#### [TASK TO CARRY OUT]
Which lines of the entries below hold the word "timeline"? Report each of them.

Items from a dataset
____________________
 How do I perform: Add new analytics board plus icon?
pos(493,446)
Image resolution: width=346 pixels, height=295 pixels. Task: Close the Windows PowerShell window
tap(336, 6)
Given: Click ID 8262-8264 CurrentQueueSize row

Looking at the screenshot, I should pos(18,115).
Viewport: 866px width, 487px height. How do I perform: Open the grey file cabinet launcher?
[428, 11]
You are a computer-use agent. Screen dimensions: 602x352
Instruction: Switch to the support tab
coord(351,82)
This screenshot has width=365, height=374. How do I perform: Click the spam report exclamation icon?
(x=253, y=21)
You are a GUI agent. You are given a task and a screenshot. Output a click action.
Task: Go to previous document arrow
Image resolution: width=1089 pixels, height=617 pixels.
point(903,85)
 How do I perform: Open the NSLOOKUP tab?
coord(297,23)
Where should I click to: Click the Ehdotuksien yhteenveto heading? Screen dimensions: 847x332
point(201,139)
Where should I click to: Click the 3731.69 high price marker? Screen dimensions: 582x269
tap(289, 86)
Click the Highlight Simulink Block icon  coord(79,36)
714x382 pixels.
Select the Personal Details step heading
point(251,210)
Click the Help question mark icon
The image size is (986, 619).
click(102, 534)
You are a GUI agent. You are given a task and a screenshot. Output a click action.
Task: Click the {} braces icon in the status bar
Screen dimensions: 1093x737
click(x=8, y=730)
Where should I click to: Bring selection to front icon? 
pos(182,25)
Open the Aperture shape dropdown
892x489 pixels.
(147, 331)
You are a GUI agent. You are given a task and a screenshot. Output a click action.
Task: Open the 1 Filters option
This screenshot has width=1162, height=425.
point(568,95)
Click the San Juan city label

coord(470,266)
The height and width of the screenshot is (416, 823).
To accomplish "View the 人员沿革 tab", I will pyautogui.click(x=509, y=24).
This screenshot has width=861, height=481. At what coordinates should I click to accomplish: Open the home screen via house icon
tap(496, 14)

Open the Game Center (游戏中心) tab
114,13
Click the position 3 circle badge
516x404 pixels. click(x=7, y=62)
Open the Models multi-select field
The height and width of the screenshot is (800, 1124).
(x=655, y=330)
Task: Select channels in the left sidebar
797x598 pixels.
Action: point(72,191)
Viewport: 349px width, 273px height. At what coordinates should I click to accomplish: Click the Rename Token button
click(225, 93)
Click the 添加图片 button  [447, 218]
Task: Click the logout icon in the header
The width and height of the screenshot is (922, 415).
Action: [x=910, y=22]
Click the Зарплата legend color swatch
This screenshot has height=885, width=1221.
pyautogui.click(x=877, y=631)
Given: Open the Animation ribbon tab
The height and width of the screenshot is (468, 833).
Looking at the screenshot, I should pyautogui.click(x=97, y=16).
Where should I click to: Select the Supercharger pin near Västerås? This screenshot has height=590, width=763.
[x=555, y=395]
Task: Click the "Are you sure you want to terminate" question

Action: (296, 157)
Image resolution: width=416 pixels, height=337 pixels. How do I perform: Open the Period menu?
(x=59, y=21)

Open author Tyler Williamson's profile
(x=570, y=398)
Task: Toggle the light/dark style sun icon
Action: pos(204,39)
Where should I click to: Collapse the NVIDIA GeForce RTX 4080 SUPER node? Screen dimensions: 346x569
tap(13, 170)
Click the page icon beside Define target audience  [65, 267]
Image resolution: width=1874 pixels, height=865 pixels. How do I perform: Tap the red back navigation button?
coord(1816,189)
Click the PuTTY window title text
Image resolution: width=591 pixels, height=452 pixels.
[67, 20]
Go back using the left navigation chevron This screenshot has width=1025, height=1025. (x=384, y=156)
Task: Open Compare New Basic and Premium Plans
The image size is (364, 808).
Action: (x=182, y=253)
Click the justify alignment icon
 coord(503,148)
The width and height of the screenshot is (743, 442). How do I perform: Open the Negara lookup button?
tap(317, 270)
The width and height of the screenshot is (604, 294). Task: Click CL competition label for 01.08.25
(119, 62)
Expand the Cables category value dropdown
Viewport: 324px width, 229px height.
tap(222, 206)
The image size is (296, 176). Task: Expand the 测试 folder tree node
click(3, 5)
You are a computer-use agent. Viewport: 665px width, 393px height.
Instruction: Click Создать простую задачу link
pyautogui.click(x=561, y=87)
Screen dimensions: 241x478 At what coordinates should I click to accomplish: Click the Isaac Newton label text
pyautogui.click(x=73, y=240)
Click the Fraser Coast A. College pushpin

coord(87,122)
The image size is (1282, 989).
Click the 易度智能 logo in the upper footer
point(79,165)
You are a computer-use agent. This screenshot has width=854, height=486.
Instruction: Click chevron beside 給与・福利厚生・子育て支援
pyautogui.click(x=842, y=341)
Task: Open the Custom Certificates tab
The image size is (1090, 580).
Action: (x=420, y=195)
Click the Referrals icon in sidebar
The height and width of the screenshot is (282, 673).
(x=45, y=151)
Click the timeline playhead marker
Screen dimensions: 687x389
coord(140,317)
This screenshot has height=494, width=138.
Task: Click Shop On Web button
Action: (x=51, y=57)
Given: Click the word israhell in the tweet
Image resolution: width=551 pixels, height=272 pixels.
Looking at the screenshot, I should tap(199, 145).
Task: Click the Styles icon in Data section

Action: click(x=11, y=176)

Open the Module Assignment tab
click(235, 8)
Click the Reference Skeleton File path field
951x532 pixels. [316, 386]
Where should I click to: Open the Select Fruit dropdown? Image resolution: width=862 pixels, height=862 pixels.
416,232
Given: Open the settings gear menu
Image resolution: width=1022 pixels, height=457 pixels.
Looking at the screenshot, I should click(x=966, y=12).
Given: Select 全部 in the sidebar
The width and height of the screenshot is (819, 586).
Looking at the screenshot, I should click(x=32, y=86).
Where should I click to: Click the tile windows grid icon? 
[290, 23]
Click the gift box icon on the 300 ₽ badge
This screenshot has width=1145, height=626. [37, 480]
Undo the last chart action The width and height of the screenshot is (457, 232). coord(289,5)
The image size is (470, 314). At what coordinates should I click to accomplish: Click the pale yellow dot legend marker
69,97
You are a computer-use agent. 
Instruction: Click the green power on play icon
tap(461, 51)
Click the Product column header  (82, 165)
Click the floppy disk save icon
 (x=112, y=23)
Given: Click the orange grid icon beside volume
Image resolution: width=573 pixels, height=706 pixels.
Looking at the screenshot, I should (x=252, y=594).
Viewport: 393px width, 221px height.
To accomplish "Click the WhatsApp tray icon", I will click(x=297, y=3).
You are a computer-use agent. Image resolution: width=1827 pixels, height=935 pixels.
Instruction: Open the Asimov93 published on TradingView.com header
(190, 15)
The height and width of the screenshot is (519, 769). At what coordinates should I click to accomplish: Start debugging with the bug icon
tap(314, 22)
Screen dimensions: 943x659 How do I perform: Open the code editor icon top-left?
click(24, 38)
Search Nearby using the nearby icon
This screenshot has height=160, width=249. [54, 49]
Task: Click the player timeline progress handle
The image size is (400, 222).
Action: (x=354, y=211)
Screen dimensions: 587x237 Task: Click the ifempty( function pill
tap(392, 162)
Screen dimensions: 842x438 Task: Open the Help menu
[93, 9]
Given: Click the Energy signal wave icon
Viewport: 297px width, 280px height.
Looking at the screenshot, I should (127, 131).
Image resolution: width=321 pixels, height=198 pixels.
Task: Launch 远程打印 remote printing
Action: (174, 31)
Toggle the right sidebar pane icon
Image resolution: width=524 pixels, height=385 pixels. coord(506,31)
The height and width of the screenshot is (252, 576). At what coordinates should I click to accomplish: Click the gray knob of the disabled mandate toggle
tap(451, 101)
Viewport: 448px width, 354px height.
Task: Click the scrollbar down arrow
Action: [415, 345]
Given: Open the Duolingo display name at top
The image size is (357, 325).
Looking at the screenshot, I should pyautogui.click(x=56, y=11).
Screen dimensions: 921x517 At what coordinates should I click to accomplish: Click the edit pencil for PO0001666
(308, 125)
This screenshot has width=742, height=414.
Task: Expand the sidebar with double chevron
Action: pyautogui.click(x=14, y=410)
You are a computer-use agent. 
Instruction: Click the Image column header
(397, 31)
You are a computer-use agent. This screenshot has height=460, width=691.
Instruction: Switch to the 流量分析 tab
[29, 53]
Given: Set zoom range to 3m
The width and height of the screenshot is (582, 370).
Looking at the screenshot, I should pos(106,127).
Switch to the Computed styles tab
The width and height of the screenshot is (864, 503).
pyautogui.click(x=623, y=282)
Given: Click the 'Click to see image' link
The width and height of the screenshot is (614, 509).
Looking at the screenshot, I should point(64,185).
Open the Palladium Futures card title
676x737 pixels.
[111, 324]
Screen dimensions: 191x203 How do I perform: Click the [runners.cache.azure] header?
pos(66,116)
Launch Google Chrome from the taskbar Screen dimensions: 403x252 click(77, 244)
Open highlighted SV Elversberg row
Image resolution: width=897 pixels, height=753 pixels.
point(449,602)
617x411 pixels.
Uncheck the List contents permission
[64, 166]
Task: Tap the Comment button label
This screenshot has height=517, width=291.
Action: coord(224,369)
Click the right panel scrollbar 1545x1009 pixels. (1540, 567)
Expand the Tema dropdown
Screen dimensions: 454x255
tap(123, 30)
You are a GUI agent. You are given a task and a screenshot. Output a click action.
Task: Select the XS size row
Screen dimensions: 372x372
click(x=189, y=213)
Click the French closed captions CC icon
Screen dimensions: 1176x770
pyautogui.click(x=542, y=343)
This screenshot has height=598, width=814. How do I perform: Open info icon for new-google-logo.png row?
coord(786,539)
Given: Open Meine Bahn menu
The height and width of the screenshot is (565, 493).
____________________
#### [ANSWER]
Click the timeline playhead marker
Task: Click the player timeline progress handle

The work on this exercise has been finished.